UAE: Growth to rise to 1.8% in 2018, up from 0.8% in 2017

None of the emirates in the GCC have yet published their first quarter real GDP results but PMI data show the economy strengthening in a similar fashion to the Saudi economy. The non-oil PMI and a quarterly economic composite indicator released by the Central Bank reveal some weakness in the first quarter of the year, likely owing to VAT implementation. However, PMI data has accelerated since April, particularly in Dubai where the PMI rose from 57.1 in April to 64.1 in May and 61.4 in June. The UAE-wide PMI stands at 57.1 as of June compared to 55.1 in April.

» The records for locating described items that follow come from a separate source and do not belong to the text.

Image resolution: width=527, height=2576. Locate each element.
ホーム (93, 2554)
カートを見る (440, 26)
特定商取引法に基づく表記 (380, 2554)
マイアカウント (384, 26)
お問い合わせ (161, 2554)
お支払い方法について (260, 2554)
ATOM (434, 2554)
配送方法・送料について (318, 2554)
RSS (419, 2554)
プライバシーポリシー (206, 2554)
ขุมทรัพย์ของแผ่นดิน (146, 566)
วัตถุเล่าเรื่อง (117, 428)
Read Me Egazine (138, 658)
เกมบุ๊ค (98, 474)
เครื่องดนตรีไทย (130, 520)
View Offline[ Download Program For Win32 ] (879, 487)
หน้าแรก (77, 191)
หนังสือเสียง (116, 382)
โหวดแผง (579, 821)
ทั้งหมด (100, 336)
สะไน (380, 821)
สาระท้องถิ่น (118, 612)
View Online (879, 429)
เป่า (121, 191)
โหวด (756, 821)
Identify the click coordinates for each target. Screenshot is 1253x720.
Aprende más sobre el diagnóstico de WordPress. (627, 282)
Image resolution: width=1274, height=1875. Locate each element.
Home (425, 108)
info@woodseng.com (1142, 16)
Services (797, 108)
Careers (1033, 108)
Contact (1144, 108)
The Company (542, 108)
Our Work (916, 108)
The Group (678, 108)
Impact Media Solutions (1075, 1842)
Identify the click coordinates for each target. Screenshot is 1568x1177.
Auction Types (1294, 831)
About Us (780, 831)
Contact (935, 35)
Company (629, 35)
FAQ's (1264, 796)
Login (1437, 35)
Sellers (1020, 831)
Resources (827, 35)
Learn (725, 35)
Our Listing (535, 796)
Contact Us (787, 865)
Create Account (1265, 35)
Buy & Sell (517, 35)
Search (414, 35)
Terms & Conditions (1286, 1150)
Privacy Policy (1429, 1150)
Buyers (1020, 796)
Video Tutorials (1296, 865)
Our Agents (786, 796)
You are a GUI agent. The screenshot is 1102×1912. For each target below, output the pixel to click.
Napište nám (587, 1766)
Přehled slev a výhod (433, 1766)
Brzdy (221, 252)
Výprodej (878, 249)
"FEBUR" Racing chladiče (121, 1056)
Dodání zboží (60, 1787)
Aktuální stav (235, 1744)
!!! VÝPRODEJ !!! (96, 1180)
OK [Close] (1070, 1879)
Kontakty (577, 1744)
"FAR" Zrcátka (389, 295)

Like Saudi Arabia, higher oil production, oil prices and fiscal stimulus should support growth in the UAE. Last month the central government announced a three-year USD13.6bn (3% of GDP) stimulus programme in June to boost growth. The stimulus included targeted measures to increase contracts to the private sector, create 10k new Emirati jobs and ease licensing requirements in some sectors. Moreover, in Dubai, the authorities have implemented their own pro-growth measures including waiving fees for the aviation sector, reducing fines on property registration and freezing private school fees. In addition, the UAE is one of the few other OPEC members with spare capacity and is also expected to increase oil production to offset declines from other members. Our outlook for the UAE is for growth to rise to 1.8% in 2018, up from 0.8% in 2017.

Qatar: Growth to rise to 2.4% in 2018, up from 1.6% in 2017

Qatar looks set to be the strongest growing country in the GCC in 2018. The blockade was a small drag on growth over the last year but the economy seems to be progressing nonetheless. Investment is going ahead in the run up to the World Cup in 2022 helping, to drive growth of around 4.9% in the non-hydrocarbon economy in Q1 2018 with growth likely to pick up further later in the year due to positive base effects (lower growth in Q2/Q3 2017 as a result of the blockade), higher oil prices and continued investment. The oil and gas sector remains a drag on the overall growth rate, contracting by 2.3% y/y in Q1 2018, although this should stabilise during the remainder of the year thanks to investment by Total in a new acreage and as LNG plants come back online following downtime for maintenance.

Qatar has recently begun to publish a PMI series which has shown relatively steady positive momentum so far during 2018, averaging 52.0. Qatar’s PMI remains lower than its neighbours even though growth is higher, suggesting that concerns about the blockade may still be hanging over the outlook for the economy. Nonetheless, we still expect growth to pick up to around 2.4% in 2018 on the continued strong performance in the non-hydrocarbon sector and as oil and gas production stabilises.